Expose resignation of Master over HTTP. (Previously known as Maintenance Mode) #1982

321zer0 · 2019-08-26T06:13:57Z

Adds the ability to issue a resignation of the master node over http. This command will generally be issued after the priority of master is set to a lower priority of the other nodes in the cluster.

This provides the ability to be able to perform maintenance tasks such as scavenging on the master without having to restart the master but issuing a resignation which will elect another member in the cluster as master.

Important Note

There is no UI bits for this and currently is only exposed via HTTP.

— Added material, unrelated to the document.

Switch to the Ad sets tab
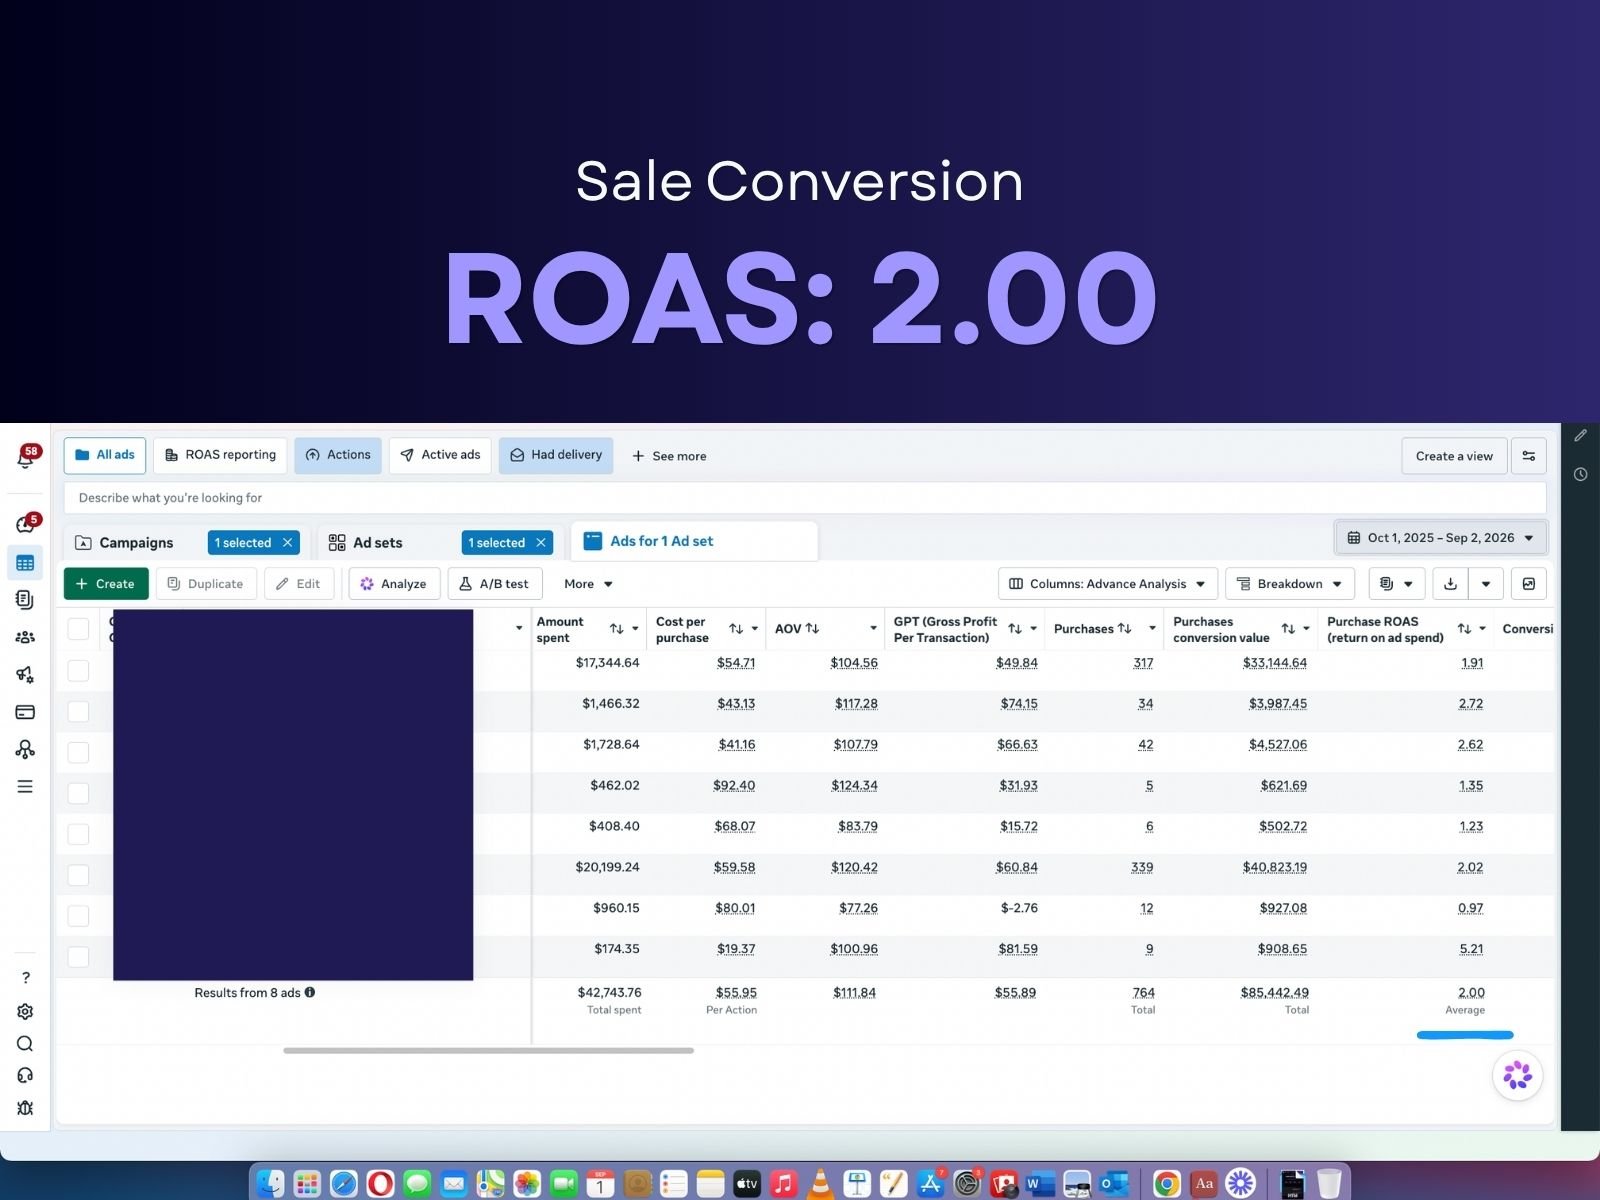This screenshot has height=1200, width=1600. (x=378, y=543)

The process of resigning a master is a 2 step process.

Set node priority

We need to ensure that we set the node priority (this is a hint for when elections occur as it will select nodes based on a set of criteria and will order them by node priority amongst other things.) to a lower priority than the other nodes in the cluster.

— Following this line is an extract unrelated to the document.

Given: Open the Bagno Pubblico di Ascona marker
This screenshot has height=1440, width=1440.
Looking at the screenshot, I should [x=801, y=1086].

curl -X POST -d{} http://x.x.x.x:1114/admin/node/priority/-1 -u admin:changeit

Issue a resignation of the current running master node

When a master node is given the instruction to resign, it will ensure that all the writes in flight are handled before it changes it's state from Master to Unkown. The intermediate state is ResigningMaster. During this state it will no longer accept any incoming writes.

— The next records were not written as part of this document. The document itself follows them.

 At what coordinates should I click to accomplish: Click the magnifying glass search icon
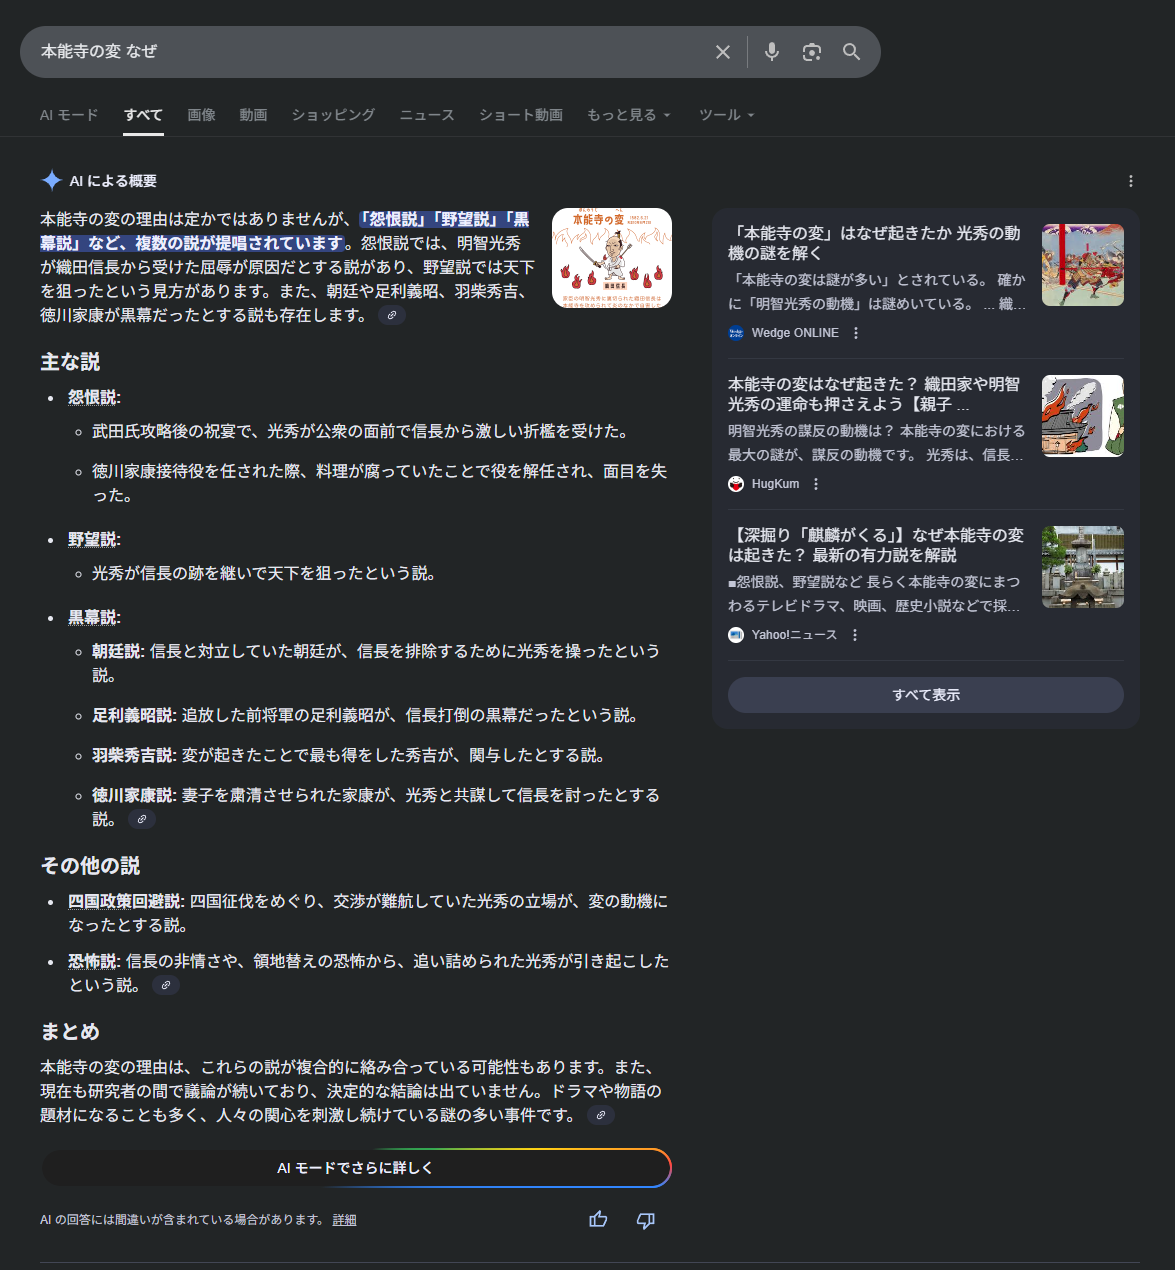[x=851, y=52]
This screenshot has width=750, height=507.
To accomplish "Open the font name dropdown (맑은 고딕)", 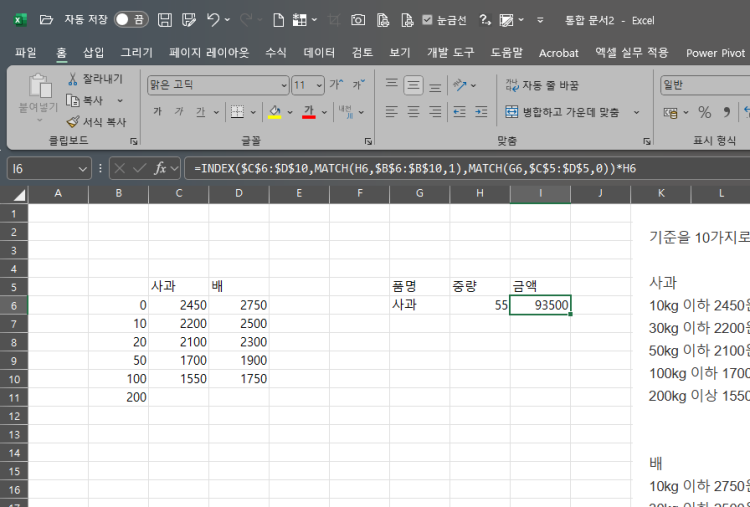I will click(x=282, y=86).
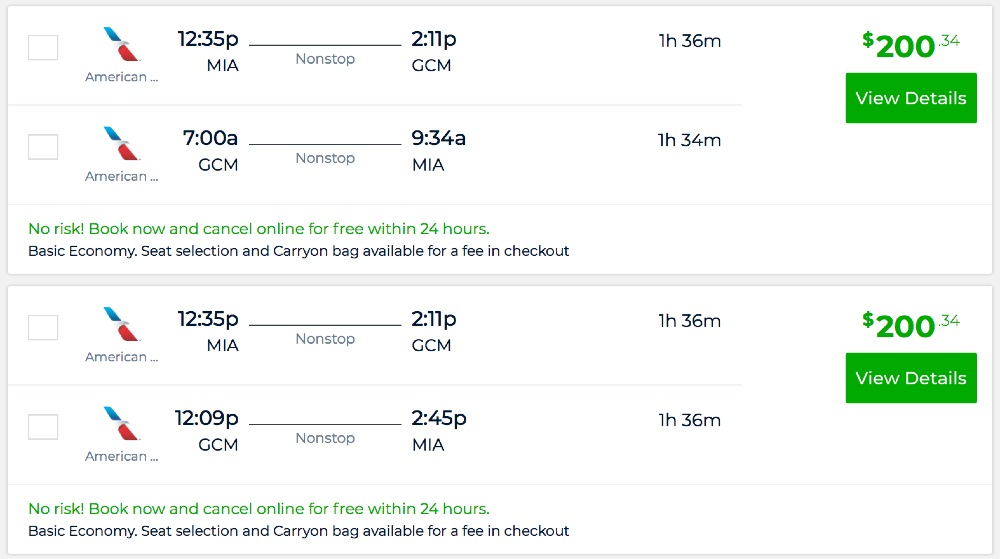This screenshot has width=1000, height=559.
Task: Click the 'No risk!' free cancel notice under the 7:00a flight
Action: 258,228
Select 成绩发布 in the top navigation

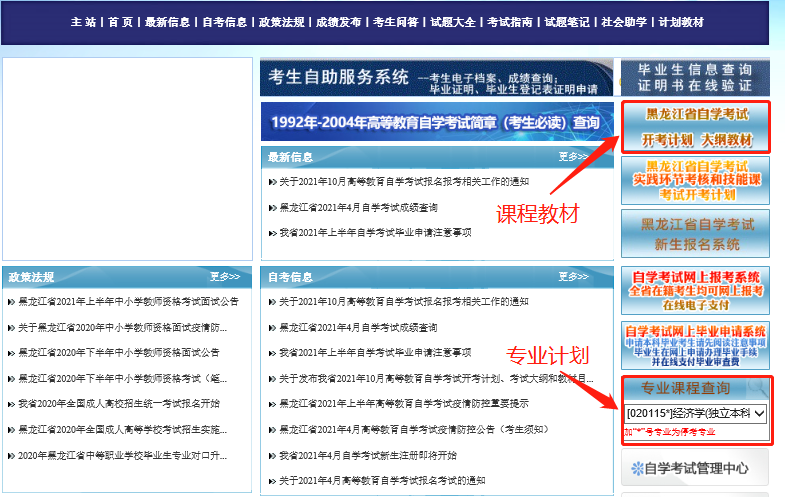pyautogui.click(x=339, y=22)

curl -X POST -d{} http://x.x.x.x:1114/admin/node/resign -u admin:changeit

ChrisChinchilla · 2019-08-27T09:18:23Z

@muzaffar1331 Will this need docs? If so add the label…

avish0694 · 2019-08-29T08:13:44Z

Testing Notes

Replica status blinks on the UI page

Steps to reproduce the issue:

Enable maintenance mode on master node.

curl -X POST http://127.0.0.1:1113/admin/maintenance/enable -u admin:changeit -H "Content-Length: 0”

What's the expected result?
Replica status to show consistently on UI

What's the actual result?
Replica status on UI appearing and disappears when maintenance mode is enabled on master node

Nodes shuts down when enable maintenance node.

Steps to reproduce the issue:

Enable maintenance mode on master node when eventstore client is writing data.

curl -X POST http://127.0.0.1:1113/admin/maintenance/enable -u admin:changeit -H "Content-Length: 0"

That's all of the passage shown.